Longitude Determined

On December 8th I made my first wireless determination of the longitude. The method was briefly this. At Arlington there was a clock, or at least a kind of a clock, that sent one hundred and one signals in one hundred seconds, so that each beat would gain one one-hundredth of a second on the home clock. Once therefore in one hundred seconds the two clocks would be coincident. If a mistake of one second was committed in timing this coincidence exactly, the error in the time would really be only one one-hundredth of a second.

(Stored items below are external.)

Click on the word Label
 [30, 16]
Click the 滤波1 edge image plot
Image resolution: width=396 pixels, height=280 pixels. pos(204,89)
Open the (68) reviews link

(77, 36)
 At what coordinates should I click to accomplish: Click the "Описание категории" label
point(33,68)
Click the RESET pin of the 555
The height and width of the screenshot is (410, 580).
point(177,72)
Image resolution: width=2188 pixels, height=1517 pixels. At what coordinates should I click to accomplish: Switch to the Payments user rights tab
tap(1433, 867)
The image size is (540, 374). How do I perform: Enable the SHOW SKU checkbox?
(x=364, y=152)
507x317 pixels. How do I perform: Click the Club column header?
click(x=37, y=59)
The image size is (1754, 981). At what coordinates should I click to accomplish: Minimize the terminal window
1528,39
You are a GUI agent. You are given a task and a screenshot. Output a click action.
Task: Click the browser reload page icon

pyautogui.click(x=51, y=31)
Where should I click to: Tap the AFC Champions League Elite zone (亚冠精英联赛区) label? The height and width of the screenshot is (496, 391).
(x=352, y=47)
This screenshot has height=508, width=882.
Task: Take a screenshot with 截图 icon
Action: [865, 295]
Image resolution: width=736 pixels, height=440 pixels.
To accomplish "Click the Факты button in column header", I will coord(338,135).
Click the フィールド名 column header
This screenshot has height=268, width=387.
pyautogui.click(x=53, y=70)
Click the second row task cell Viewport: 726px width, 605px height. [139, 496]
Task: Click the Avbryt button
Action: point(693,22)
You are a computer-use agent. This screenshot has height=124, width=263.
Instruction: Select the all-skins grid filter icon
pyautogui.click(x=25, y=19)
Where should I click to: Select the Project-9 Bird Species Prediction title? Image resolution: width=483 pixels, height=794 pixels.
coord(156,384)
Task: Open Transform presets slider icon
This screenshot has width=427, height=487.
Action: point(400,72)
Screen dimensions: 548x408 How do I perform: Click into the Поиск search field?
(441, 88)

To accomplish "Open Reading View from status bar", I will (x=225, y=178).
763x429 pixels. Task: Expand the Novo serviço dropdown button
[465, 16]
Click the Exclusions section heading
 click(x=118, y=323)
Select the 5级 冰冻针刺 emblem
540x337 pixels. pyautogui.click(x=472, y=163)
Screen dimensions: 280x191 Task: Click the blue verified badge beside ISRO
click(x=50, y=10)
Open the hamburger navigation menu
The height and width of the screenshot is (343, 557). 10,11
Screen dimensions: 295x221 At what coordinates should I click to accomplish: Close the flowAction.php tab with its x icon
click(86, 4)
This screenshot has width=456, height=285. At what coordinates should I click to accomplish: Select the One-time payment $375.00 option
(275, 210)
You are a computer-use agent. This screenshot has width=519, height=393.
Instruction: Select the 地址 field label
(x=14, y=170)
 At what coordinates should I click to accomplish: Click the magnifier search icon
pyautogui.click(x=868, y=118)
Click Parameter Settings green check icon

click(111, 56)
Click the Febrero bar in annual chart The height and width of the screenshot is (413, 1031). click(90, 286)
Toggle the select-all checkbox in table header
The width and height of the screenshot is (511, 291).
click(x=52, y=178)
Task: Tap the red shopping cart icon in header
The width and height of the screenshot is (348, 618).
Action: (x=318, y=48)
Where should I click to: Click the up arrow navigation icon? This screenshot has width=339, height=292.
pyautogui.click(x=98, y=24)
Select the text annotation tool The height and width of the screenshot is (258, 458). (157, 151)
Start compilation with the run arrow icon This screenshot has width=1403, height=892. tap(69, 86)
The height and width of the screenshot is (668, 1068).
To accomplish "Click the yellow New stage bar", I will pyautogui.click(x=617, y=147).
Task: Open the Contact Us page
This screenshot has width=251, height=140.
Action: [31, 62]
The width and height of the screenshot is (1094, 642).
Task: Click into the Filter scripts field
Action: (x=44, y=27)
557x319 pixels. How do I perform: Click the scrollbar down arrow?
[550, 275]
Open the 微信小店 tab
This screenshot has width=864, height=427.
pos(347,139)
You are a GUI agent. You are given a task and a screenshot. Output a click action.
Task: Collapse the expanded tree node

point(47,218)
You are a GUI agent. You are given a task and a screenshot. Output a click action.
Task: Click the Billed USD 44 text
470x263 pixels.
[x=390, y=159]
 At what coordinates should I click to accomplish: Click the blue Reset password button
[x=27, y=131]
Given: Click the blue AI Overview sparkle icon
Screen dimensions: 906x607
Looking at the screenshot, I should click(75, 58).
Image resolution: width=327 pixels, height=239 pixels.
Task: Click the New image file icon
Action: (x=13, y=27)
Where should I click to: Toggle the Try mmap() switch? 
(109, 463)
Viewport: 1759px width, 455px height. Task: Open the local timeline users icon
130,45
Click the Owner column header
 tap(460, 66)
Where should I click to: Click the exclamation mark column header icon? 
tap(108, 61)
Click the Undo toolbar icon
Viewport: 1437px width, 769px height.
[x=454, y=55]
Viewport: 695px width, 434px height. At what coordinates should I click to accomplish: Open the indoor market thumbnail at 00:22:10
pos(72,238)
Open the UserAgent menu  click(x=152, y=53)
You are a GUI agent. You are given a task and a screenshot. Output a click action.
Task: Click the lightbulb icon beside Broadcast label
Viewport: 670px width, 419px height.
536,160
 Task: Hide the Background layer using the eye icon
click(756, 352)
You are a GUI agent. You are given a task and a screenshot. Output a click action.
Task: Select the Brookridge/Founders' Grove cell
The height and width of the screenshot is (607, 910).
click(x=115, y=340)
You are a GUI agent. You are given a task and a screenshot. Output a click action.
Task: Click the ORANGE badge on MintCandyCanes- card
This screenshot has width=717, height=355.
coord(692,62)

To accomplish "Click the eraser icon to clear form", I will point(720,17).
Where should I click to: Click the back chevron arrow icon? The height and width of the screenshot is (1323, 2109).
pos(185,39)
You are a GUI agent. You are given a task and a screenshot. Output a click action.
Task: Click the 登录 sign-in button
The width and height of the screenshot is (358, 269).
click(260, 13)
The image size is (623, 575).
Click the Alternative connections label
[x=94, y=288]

My wireless station was in the northwest corner of the physical cabinet, to which I had run the wires from both clocks at the Observatory. In setting a stop-watch to the beats of the solar chock. I had practically its own face before me, so that I could see the seconds and was not under the constraint of counting them and thus incurring the risk of error and worry. Another great advantage was that the clock signals came early in the evening, so that when storms or the inconsiderate interferences of local amateurs prevented their reception, I did not need to go to the Observatory to observe the transits of stars.

The American and French astronomers had divided themselves each into two parties. While one American and one French party was in Washington, the other American and French party was in Paris. All used perfectly similar apparatus and instruments, fitted out of course with the latest refinements and accuracy. After observing thus for three months. the parties exchanged places, the Washington men going to Paris and vice versa, and then continued their work for another three months.

The results of this campaign were published in 1916 in the Appendix to Publications of the United States Naval Observatory, Second Series, Volume IX. The probable error is less than one three-hundreths of a second of time, so that the relative position of certain fixed points in the Observatories of Washington and Paris is uncertain by about the length of a yard.

In this report there is also a list of the American Observatories that actually participated in the work and that communicated their results to the Naval Observatory for publication.

This list is rather small, Containing as it does, only seven observatories, hut that of the Creighton University is among them. They are: (1) Case. Cleveland, Ohio;
(2) Columbia University, New York; (3) Creighton University, Omaha, Nebraska; (4) Drake University, Des Moines, Iowa; (5) Elgin, Elgin, Illinois; (6) Illinois Watch Company, Springfield, Illinois; (7) Flower, University of Pennsylvania, Philadelphia, Pennsylvania. Along with the name of the Observatory are given the names of the astronomical observer, the radio observer, and the computer, as well as the number of nights on which observations were made, and lastly the resulting longitude. The largest number of nights is twelve, the rest are nine and eight, then two with four (one of which is the Creighton University) and two with three.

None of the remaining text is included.